Task to complete
Can you render the material from the line with "Given: Open HP Wireless Assistant icon" to the line with "Looking at the", both ends included, as a JSON list of strings with one string per line and blank lines left out?

— BEGIN Records to use —

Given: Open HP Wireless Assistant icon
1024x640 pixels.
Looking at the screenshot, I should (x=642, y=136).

— END Records to use —
— BEGIN Records to use —

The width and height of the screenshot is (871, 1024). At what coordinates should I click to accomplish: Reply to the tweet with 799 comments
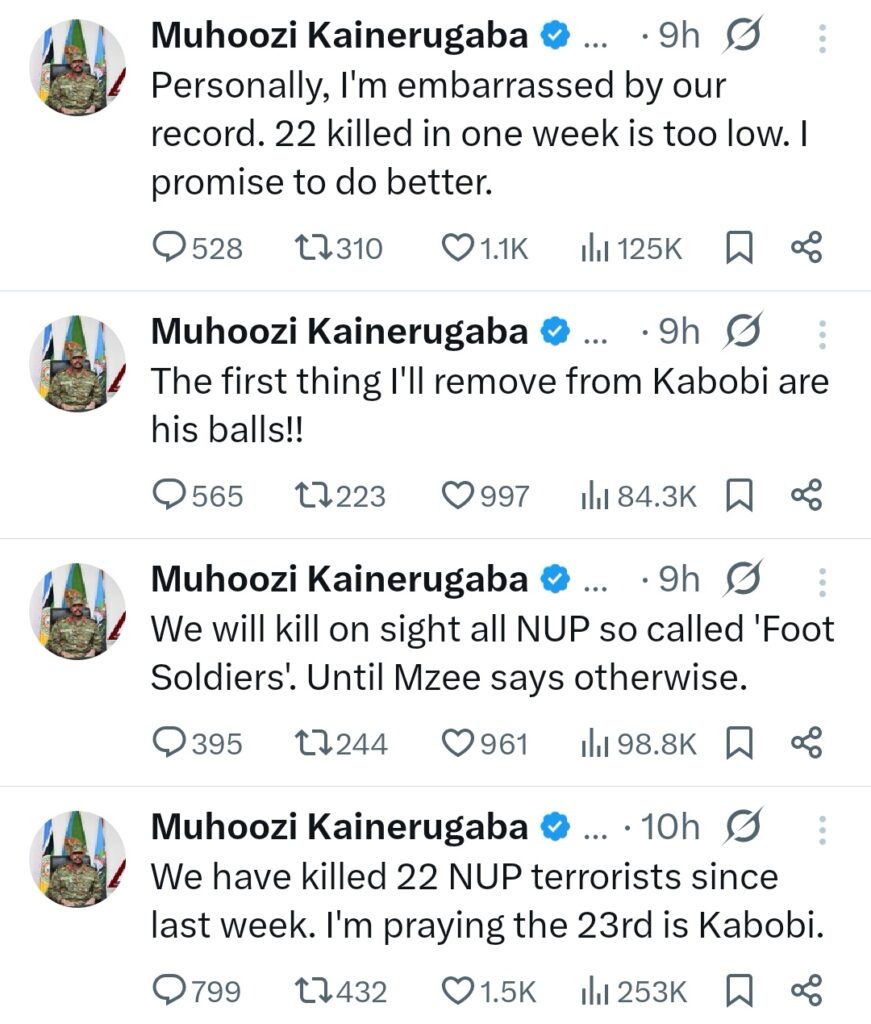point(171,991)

— END Records to use —

Completed task
[
  "Given: Open HP Wireless Assistant icon",
  "1024x640 pixels.",
  "Looking at the screenshot, I should (x=642, y=136)."
]